Rock from Mars is a rare and precious resource here on Earth. So far, the only samples we have are chunks of meteorite, dislodged from the red planet and travelling through the Solar System until they smack into Earth.

 

A small piece of this invaluable stuff has just been put to a fascinating use: Scientists ground up a small piece of the Martian Black Beauty meteorite, and used it to grow extremophile microbes.

This not only demonstrates that life could actually exist in real Martian conditions, it provides astrobiologists with new biosignatures they could use to look for signs of ancient life in the crust of Mars.

“Black Beauty is among the rarest substances on Earth, it is a unique Martian breccia formed by various pieces of Martian crust (some of them are dated at 4.42 ± 0.07 billion years) and ejected millions [of] years ago from the Martian surface,” said astrobiologist Tetyana Milojevic of the University of Vienna in Austria.

“We had to choose a pretty bold approach of crushing a few grams of precious Martian rock to recreate the possible look of Mars’ earliest and simplest life form.”

If ancient life existed on Mars, then of all the life on Earth, it’s most likely to resemble an extremophile. These are organisms that live in conditions we once thought too hostile to support life, such as subzero, super-salty lakes in Antarctica, or volcanic geothermal springs, or Earth’s lower crust, deep beneath the seafloor.

 

On ancient Mars, billions of years ago, we are fairly certain that the atmosphere was thick and rich in carbon dioxide. We have a sample of some of the rock that made up the Martian crust when the planet was just a baby.

Here on Earth, organisms that can fix carbon dioxide and convert inorganic compounds (such as minerals) into energy are known as chemolithotrophs, so that is what the research team looked into as the sort of organism that might have lived on Mars.

“We can assume that life forms similar to chemolithotrophs existed there in the early years of the red planet,” Milojevic said.

The microbe they selected was Metallosphaera sedula, a thermoacidophilic Archaean found in hot, acidic volcanic springs. This was placed on the Martian mineral in a bioreactor that was carefully heated, and gassed with air and carbon dioxide. The team used microscopy to observe the growth of cells.

Grow they did indeed – and the Black Beauty groundmass left behind allowed the scientists to observe how the microbe used and transformed the material in order to build cells, leaving behind biomineral deposits. They used scanning transmission electron microscopy to study these deposits down to the atomic scale.

 

“Grown on Martian crustal material, the microbe formed a robust mineral capsule comprised [sic] of complexed iron, manganese and aluminum phosphates,” Milojevic said.

“Apart from the massive encrustation of the cell surface, we have observed intracellular formation of crystalline deposits of a very complex nature (Fe, Mn oxides, mixed Mn silicates). These are distinguishable unique features of growth on the Noachian Martian breccia, which we did not observe previously when cultivating this microbe on terrestrial mineral sources and a stony chondritic meteorite.”

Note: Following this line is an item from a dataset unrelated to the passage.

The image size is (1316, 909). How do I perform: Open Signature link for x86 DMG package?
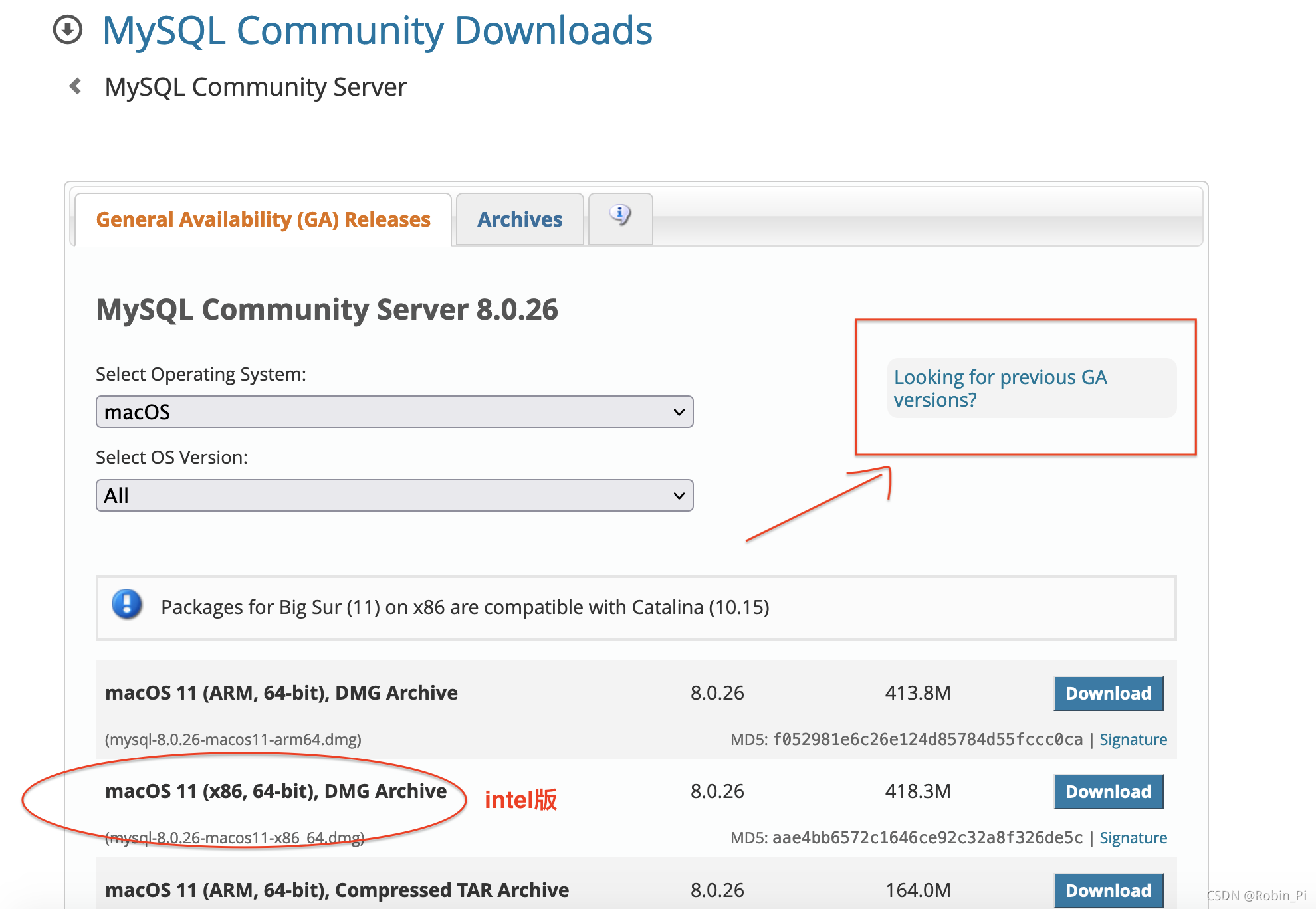[x=1133, y=838]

This could provide some invaluable data in the search for ancient life on Mars. The Perseverance rover, which last week arrived on the red planet, will be looking specifically for just such biosigns. Now astrobiologists know what the M. sedula crystalline deposits look like, they might find it easier to identify potentially similar things in Percy’s samples.

The research also highlights how important it is to use real Martian samples to conduct such studies, the researchers said. Although we have simulated Mars regolith available, and Martian meteorites are rare, we can gain invaluable insight from using the real thing.

Part of Perseverance’s mission is to collect samples of Martian rock to be returned to Earth, hopefully within the next decade. Scientists will surely be clamouring for the dust, but we have no doubt at all that some will be earmarked for extremophile research.

“Astrobiology research on Black Beauty and other similar ‘Flowers of the Universe’ can deliver priceless knowledge for the analysis of returned Mars samples in order to assess their potential biogenicity,” Milojevic said.

The research has been published in Communications Earth & Environment.